Of course this combines two of my least favourite things: misogyny & scales.

I don't blame the iguanas - they're wired that way. It's not their fault that they are genetically designed to attack women. Reptilian brain is a phrase for a reason, and it would be ridiculous to think that they have enough reasoning ability to understand why your hand is not an ideal mate.

Fobia, however, should know better. To use lizards as a way to exploit women is doubly cruel, especially when you're doing it in a such a catchy pop song. At least make a heavy metal version so that most of us aren't listening anyway...


Rise of the Lizard People

The other piece that makes this phenomenon so disturbing is the owners. Specifically, the female owners. Women adore their iguanas, even after abuse. 

There’s a pretty heavy metaphor here, and I’m not going to spell it out. 

As an animal lover, I do understand making excuses for your pet. If you’ll allow me to quote Bob Ross again, "If we’re going to have animals around we all have to be concerned about them and take care of them.” And I completely agree. The lizards don't know any better, and it is our job to look after them. Even with more standard pets we justify their behaviour - he's still in training, she's not good with other dogs, your hand smells like food - whatever it is that gets us off the hook for having an unruly animal. 

This exists, and you can buy it here for $40 USD.

This exists, and you can buy it here for $40 USD.
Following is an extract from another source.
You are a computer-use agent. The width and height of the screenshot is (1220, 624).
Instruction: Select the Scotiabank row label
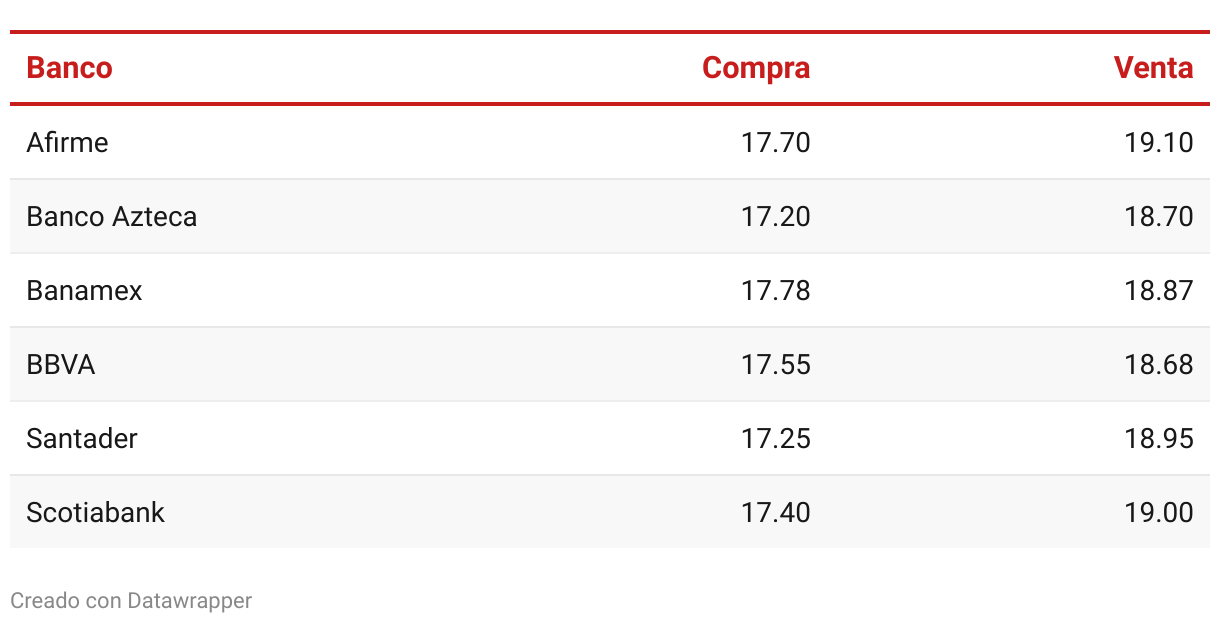coord(95,513)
But maybe there are more misogynist lizards out there than we think, and maybe we’re trained to make excuses (I lied. I totally am going to dive into this metaphor).

Like with iguanas, woman are told everyday to change THEIR behaviour to avoid attacks and advances. Don't wear green, purple, short skirts, or spaghetti straps, less a lizard or man charges you on the beach. Speaking of which, why were you even on the beach? You should always walk in groups of 2 or more, avoid reptile hotspots, and cary iguana-mace just in case...

But we know that these measures don't do much by way of protection. Most rapes are committed by people that you trust, not period-crazed monsters that spring up in the sand.

Maybe we’re so use to this kind of treatment that we can find it endearing when our pet rips apart our hands thinking that we are in heat. Maybe that is cute and forgivable in a world where men are still not held accountable for rape. Where a president can have 24 sexual assault allegations and BLM protesters could be in jail longer than Brock Turner. Where Kavanaugh is making the rules and priests are being smuggled from school to school to avoid the consequences of raping students.

Maybe then it is endearing. Because an iguana isn’t going to kill you, and you don’t have to watch it walk away with a clean record or community service. And if an attack does happen, you can rationalize that they didn't know any better, that it was your fault for looking him in the eye, and that it won't happen again because you'll be more careful. It isn’t humiliating to tell that story, you don’t have to do it in front of the world, and no one calls you a liar.

But it’s still horrible. Just because the world is built that way, doesn’t mean we need pet iguanas around to add to our burden.